Why Collaborative Learning?

photo via icanhascheezburger.com

photo via icanhascheezburger.com

Steve Hargadon discusses ten trends in the changing dynamics of our relationship to the internet in his blog post, Web 2.0 Is the Future of Education. Listing information overload as the second trend, he writes:

…when people ask me the answer to content overload, I tell them (counter-intuitively) that it is to produce more content. Because it is in the act of our becoming a creator that our relationship with content changes, and we become more engaged and more capable at the same time.

This is a useful lesson for anyone who remains skeptical about the merit of collaborative learning. Gone are the days of passive education, when it was enough merely to lecture and assign readings. Our students are already participating dynamically with web content outside the context of the online classroom.

By asking them to work actively with the course content, they are thinking actively about the content–thereby absorbing more actual information than if they were to try to absorb it by reading (or listening) alone.
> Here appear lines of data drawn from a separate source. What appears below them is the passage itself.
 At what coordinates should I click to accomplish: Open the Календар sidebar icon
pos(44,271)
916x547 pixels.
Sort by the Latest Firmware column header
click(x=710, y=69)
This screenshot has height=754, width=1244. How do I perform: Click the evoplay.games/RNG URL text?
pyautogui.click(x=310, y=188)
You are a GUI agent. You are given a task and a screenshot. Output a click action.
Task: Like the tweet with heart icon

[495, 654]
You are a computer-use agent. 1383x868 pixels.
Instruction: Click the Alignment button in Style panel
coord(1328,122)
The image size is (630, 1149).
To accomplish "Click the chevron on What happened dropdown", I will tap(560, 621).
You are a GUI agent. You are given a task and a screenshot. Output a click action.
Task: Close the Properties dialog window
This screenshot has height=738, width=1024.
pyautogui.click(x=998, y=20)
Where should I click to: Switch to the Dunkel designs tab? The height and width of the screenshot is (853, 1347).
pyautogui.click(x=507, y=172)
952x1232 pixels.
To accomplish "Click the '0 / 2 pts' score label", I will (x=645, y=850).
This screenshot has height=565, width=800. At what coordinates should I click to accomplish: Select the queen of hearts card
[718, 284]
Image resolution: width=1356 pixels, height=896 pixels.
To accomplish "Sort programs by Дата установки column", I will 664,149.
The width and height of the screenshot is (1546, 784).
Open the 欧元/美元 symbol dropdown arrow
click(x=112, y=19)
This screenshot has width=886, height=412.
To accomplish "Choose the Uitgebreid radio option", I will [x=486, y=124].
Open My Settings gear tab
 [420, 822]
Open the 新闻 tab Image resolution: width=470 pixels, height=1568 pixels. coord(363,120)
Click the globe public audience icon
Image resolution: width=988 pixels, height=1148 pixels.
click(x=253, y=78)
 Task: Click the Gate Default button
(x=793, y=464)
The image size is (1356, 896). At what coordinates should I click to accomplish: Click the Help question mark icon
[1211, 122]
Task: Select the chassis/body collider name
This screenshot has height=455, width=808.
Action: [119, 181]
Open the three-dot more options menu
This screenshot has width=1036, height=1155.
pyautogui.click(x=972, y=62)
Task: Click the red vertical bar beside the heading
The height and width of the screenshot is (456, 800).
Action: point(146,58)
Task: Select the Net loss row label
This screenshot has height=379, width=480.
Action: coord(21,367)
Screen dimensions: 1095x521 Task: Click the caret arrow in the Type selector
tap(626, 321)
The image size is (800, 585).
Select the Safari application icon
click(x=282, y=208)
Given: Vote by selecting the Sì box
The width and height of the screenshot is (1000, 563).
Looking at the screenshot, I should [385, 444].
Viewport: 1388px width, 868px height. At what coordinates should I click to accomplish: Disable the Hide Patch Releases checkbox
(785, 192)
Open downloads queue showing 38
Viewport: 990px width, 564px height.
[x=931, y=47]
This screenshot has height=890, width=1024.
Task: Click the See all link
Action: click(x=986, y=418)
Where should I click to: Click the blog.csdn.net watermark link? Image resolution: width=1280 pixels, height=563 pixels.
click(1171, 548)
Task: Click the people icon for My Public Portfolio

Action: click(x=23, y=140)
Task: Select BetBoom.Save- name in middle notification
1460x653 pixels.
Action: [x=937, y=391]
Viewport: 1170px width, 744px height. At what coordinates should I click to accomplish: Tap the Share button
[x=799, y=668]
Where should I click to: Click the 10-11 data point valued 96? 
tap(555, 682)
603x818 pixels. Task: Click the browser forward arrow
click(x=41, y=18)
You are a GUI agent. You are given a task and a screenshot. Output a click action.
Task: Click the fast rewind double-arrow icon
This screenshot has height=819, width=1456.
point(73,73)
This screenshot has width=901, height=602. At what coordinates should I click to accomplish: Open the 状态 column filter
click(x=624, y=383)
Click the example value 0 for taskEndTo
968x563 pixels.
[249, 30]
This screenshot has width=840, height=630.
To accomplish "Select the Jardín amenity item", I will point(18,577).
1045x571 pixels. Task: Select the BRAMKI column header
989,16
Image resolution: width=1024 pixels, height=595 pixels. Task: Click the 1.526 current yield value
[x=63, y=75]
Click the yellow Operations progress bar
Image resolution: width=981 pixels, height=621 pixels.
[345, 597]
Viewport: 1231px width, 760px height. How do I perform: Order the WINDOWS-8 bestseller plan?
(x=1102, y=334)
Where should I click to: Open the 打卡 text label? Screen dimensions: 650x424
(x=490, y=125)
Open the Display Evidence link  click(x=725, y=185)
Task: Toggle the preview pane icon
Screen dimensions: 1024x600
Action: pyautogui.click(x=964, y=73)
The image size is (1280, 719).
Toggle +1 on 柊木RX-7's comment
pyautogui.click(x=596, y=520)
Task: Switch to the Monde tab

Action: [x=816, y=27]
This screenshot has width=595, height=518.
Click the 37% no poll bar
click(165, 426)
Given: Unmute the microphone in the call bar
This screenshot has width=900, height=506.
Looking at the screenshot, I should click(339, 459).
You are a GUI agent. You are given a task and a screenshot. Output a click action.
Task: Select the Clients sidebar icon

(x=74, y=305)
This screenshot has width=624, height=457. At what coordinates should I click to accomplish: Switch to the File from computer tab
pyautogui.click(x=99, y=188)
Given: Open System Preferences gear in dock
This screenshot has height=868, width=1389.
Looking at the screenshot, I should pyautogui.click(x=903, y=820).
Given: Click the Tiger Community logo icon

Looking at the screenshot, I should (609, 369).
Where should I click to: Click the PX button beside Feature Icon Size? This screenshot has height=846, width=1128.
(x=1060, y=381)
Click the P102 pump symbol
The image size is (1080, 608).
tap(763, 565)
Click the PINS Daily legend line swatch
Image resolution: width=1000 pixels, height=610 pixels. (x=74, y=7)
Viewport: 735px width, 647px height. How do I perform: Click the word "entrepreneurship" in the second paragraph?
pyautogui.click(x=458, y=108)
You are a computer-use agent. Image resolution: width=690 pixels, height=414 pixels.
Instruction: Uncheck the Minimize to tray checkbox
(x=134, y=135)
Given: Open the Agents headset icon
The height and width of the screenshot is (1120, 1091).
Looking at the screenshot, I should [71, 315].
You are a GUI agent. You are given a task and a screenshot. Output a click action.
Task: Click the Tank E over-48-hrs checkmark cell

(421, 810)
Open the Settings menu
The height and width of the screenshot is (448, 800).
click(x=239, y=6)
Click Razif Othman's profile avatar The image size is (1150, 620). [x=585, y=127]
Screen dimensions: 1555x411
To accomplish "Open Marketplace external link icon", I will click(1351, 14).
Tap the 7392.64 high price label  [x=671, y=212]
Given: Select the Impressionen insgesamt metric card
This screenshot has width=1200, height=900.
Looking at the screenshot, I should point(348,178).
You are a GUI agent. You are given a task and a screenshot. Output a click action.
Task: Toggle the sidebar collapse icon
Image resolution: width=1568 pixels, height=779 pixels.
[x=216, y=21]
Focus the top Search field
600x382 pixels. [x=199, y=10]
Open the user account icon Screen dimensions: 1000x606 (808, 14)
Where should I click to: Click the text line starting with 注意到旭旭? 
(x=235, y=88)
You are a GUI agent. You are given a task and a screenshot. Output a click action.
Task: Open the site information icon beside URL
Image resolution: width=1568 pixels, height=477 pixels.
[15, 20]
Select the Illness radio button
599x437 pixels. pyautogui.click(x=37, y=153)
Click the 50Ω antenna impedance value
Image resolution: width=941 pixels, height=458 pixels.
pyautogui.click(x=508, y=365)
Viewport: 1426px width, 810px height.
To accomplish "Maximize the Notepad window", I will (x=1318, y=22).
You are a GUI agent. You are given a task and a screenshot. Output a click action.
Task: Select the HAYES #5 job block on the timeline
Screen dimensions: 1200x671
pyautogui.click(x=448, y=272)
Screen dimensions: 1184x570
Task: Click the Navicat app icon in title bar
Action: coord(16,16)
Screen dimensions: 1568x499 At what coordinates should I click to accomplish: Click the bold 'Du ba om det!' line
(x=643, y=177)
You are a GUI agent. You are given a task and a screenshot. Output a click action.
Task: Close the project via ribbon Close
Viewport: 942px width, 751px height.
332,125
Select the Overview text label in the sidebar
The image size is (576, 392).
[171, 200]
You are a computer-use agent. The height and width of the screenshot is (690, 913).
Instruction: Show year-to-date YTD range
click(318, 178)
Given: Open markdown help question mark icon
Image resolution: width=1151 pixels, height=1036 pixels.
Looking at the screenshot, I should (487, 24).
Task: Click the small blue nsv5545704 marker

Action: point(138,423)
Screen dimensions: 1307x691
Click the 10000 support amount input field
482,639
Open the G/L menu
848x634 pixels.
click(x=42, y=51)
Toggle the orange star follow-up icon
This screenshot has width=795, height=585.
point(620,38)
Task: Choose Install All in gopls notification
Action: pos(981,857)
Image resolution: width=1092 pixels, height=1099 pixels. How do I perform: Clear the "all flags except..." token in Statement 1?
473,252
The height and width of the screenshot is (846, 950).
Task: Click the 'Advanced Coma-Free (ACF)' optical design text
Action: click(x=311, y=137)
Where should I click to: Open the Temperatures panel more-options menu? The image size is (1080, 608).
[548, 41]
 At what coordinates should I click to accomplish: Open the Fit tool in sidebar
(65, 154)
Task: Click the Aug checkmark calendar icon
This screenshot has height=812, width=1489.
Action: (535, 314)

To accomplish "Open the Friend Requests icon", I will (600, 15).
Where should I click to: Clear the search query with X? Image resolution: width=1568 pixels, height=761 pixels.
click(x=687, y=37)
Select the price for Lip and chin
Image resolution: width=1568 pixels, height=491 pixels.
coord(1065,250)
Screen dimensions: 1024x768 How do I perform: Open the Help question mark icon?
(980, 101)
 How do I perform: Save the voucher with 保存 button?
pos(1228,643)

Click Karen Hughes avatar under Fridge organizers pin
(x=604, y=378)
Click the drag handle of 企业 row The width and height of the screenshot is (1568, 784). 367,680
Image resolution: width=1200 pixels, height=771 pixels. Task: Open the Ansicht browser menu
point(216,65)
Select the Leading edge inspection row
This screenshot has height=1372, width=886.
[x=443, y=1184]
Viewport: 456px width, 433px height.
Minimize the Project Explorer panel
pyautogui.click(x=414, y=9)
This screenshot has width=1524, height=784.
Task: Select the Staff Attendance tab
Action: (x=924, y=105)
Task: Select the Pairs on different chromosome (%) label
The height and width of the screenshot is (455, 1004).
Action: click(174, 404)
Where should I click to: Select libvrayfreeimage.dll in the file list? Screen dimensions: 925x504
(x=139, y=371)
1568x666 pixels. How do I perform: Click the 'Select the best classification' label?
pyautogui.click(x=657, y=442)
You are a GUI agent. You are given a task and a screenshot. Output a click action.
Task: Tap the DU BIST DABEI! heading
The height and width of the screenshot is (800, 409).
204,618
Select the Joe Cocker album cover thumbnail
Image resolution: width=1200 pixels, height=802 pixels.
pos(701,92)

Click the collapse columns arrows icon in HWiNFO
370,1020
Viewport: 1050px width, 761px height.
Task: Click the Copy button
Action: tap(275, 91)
By doing and by creating, they are learning. They are joining in an ongoing community of scholars.

Activate your students’ learning: start discussions, assign reflection exercises, form them into groups to create a document on a wiki, ask them to find relevant online resources–there are many activities that can be done with online students. The key word is activity.

What are some of the ways you’ve engaged your students through acts of creation?